[Ruwe gegevens]

———

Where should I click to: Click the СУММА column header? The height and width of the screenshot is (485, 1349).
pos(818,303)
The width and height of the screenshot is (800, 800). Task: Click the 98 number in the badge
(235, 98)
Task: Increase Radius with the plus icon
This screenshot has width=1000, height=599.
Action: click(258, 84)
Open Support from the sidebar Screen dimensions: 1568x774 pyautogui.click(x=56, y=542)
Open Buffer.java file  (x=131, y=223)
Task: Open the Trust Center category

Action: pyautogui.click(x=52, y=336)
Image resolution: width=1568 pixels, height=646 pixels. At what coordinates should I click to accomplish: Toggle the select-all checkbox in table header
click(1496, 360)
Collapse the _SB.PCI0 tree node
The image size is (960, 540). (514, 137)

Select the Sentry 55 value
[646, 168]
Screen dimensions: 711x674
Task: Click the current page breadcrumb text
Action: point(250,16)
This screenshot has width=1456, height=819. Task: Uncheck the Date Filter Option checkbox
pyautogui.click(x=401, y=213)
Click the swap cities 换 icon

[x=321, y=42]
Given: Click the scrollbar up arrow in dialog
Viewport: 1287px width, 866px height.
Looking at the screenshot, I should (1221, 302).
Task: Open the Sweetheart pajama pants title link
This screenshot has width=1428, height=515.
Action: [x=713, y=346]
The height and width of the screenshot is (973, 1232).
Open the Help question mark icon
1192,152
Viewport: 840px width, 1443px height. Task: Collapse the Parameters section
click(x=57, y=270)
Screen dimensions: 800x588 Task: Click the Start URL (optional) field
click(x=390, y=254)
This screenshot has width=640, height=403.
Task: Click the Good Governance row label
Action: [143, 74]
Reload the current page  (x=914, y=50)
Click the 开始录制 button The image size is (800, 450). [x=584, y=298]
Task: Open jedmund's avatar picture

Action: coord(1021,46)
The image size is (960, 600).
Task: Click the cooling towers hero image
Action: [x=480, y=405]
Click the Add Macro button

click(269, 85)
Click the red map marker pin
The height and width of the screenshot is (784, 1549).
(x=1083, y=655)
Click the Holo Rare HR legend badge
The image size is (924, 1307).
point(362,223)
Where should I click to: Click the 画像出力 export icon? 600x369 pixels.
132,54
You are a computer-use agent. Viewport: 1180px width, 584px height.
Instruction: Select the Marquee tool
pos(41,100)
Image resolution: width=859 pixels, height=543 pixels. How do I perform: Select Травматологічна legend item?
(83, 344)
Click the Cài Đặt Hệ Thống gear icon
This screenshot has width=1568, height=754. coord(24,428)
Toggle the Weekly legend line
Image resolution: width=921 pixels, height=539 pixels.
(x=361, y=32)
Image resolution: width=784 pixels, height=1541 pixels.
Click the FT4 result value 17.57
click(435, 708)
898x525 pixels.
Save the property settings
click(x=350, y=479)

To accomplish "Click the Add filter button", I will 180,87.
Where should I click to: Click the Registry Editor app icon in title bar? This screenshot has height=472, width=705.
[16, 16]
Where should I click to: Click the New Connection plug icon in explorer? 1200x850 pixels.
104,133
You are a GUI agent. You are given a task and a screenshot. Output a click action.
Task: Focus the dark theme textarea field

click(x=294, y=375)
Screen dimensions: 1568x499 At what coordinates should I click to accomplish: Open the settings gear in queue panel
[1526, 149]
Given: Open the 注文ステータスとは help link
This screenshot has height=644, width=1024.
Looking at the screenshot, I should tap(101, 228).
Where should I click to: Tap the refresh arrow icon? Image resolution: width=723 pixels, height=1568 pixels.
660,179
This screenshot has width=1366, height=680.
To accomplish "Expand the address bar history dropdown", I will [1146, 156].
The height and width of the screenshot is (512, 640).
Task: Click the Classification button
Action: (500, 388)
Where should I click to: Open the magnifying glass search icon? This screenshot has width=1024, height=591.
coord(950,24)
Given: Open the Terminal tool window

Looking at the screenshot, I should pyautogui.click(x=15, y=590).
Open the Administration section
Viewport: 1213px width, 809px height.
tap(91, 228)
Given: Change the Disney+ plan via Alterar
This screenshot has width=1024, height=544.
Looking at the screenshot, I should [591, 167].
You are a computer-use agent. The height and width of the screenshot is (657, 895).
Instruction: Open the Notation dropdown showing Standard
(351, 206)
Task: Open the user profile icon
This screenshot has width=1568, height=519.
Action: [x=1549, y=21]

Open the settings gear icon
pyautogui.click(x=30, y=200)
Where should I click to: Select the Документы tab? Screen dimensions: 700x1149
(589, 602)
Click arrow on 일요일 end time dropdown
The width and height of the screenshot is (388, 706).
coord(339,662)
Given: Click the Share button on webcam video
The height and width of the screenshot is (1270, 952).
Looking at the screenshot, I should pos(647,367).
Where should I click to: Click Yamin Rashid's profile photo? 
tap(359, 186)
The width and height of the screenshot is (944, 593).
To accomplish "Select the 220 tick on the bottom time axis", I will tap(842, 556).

———

▶ _Wat wordt gevraagd_
Wijzig in de hele lijst elke "Where should I click to" in "Where do I click to" en laat al het andere ongewijzigd.

▶ _Oplossing_
Where do I click to: Click the СУММА column header? The height and width of the screenshot is (485, 1349).
pos(818,303)
The width and height of the screenshot is (800, 800). Task: Click the 98 number in the badge
(235, 98)
Task: Increase Radius with the plus icon
This screenshot has width=1000, height=599.
Action: click(258, 84)
Open Support from the sidebar Screen dimensions: 1568x774 pyautogui.click(x=56, y=542)
Open Buffer.java file  (x=131, y=223)
Task: Open the Trust Center category

Action: pyautogui.click(x=52, y=336)
Image resolution: width=1568 pixels, height=646 pixels. At what coordinates should I click to accomplish: Toggle the select-all checkbox in table header
click(1496, 360)
Collapse the _SB.PCI0 tree node
The image size is (960, 540). (514, 137)

Select the Sentry 55 value
[646, 168]
Screen dimensions: 711x674
Task: Click the current page breadcrumb text
Action: point(250,16)
This screenshot has width=1456, height=819. Task: Uncheck the Date Filter Option checkbox
pyautogui.click(x=401, y=213)
Click the swap cities 换 icon

[x=321, y=42]
Given: Click the scrollbar up arrow in dialog
Viewport: 1287px width, 866px height.
Looking at the screenshot, I should (1221, 302).
Task: Open the Sweetheart pajama pants title link
This screenshot has width=1428, height=515.
Action: [x=713, y=346]
The height and width of the screenshot is (973, 1232).
Open the Help question mark icon
1192,152
Viewport: 840px width, 1443px height. Task: Collapse the Parameters section
click(x=57, y=270)
Screen dimensions: 800x588 Task: Click the Start URL (optional) field
click(x=390, y=254)
This screenshot has width=640, height=403.
Task: Click the Good Governance row label
Action: [143, 74]
Reload the current page  (x=914, y=50)
Click the 开始录制 button The image size is (800, 450). [x=584, y=298]
Task: Open jedmund's avatar picture

Action: coord(1021,46)
The image size is (960, 600).
Task: Click the cooling towers hero image
Action: [x=480, y=405]
Click the Add Macro button

click(269, 85)
Click the red map marker pin
The height and width of the screenshot is (784, 1549).
(x=1083, y=655)
Click the Holo Rare HR legend badge
The image size is (924, 1307).
point(362,223)
Where do I click to: Click the 画像出力 export icon? 600x369 pixels.
132,54
You are a computer-use agent. Viewport: 1180px width, 584px height.
Instruction: Select the Marquee tool
pos(41,100)
Image resolution: width=859 pixels, height=543 pixels. How do I perform: Select Травматологічна legend item?
(83, 344)
Click the Cài Đặt Hệ Thống gear icon
This screenshot has width=1568, height=754. coord(24,428)
Toggle the Weekly legend line
Image resolution: width=921 pixels, height=539 pixels.
(x=361, y=32)
Image resolution: width=784 pixels, height=1541 pixels.
Click the FT4 result value 17.57
click(435, 708)
898x525 pixels.
Save the property settings
click(x=350, y=479)

To accomplish "Click the Add filter button", I will 180,87.
Where do I click to: Click the Registry Editor app icon in title bar? This screenshot has height=472, width=705.
[16, 16]
Where do I click to: Click the New Connection plug icon in explorer? 1200x850 pixels.
104,133
You are a GUI agent. You are given a task and a screenshot. Output a click action.
Task: Focus the dark theme textarea field

click(x=294, y=375)
Screen dimensions: 1568x499 At what coordinates should I click to accomplish: Open the settings gear in queue panel
[1526, 149]
Given: Open the 注文ステータスとは help link
This screenshot has height=644, width=1024.
Looking at the screenshot, I should tap(101, 228).
Where do I click to: Tap the refresh arrow icon? Image resolution: width=723 pixels, height=1568 pixels.
660,179
This screenshot has width=1366, height=680.
To accomplish "Expand the address bar history dropdown", I will [1146, 156].
The height and width of the screenshot is (512, 640).
Task: Click the Classification button
Action: (500, 388)
Where do I click to: Open the magnifying glass search icon? This screenshot has width=1024, height=591.
coord(950,24)
Given: Open the Terminal tool window

Looking at the screenshot, I should pyautogui.click(x=15, y=590).
Open the Administration section
Viewport: 1213px width, 809px height.
tap(91, 228)
Given: Change the Disney+ plan via Alterar
This screenshot has width=1024, height=544.
Looking at the screenshot, I should [591, 167].
You are a computer-use agent. The height and width of the screenshot is (657, 895).
Instruction: Open the Notation dropdown showing Standard
(351, 206)
Task: Open the user profile icon
This screenshot has width=1568, height=519.
Action: [x=1549, y=21]

Open the settings gear icon
pyautogui.click(x=30, y=200)
Where do I click to: Select the Документы tab? Screen dimensions: 700x1149
(589, 602)
Click arrow on 일요일 end time dropdown
The width and height of the screenshot is (388, 706).
coord(339,662)
Given: Click the Share button on webcam video
The height and width of the screenshot is (1270, 952).
Looking at the screenshot, I should pos(647,367).
Where do I click to: Click Yamin Rashid's profile photo? 
tap(359, 186)
The width and height of the screenshot is (944, 593).
To accomplish "Select the 220 tick on the bottom time axis", I will tap(842, 556).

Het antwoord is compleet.